Science can explain HOW of things, but it cannot explain WHY of certain things (For example, why did life arise from non-life and evolved from simpler creatures to more complex life forms only to die and disappear?) So are the conflicted religions whose chief concern is in safeguarding each one’s separate identity.
Next option is to look for pearls among the stones—using power of our own reason. Leave behind even our own old style of looking at death as the opposite of life. Let us start on a clean slate: Though Jesus himself foretold truth will be overpowered by interpolators (Mathew 13:24-30), fortunately his perception of death remains intact: “Unless a seed falls into earth and dies, it cannot produce any grains.” His taking the unmistakable principle behind the eternal seed-tree mechanism makes all the difference—physical apparatus of the seed dies but life continues (which he further reiterated, with absolute clarity, through the famous parable of Lazarus and Rich man). Thus for Jesus, death was an expression of life, the most critical defining feature of life. When you die, you are making the ultimate undeniable assertion that you have been alive. In fact, death is even a precondition to life. You yourself are the proof. When you were in your mother’s womb, you thought it was your only world what you thought as the most comfortable place for you to be in. At the time of delivery, when you were pushed out, you thought in that trauma that you were experiencing a form of death, only to realize later that your life was continuing in a totally different world. This was the guarantee for some thinking people that death is not the end, but only an exit from the world to some other form of life—may be at yet another plane or dimension (which are irrelevant at this time, hence are best left as a surprise).

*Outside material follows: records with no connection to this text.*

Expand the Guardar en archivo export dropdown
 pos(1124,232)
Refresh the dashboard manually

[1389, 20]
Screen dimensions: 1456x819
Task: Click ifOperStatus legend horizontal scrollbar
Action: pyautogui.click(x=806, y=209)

This type of reasoning will only help us (never harm us). For example William Shakespeare started his life as an ordinary person working for a drama troop, and his work was to raise the curtain and to pull it down at the appointed times. However, at some point of time, he began to think that he was more than his physical body and should tap the enormous power that sustains his mortal coil—and the rest is history. Look at one of his golden words: “What a piece of work is a man! How noble in reason, how infinite in faculty! In form and moving how express and admirable! In action how like an angel, in apprehension how like a god!” (Hamlet, Act 2, Scene 2, Page 13) He experienced firsthand another piece of truth hidden in the Bible: “Eternity” resides in each one’s physical body. (Ecclesiastes 3:11)
Kahlil Gibran alludes to the same when he wrote: “Your children are not your children … they come through you but not from you … You may give them your love but not your thoughts, for they have their own thoughts. You may house their bodies but not their souls, for their souls dwell in the house of tomorrow, which you cannot visit, not even in your dreams.” List goes on and on: “Surely God would not have created such a being as man, with an ability to grasp the infinite, to exist only for a day! No, no, man was made for immortality.” (Abraham Lincoln) “I would love to believe that when I die …. some thinking, feeling, remembering part of me will continue.” (Carl Sagan) “In the end, nothing is lost. Every event, for good or evil, has effects forever.” (Will Durant).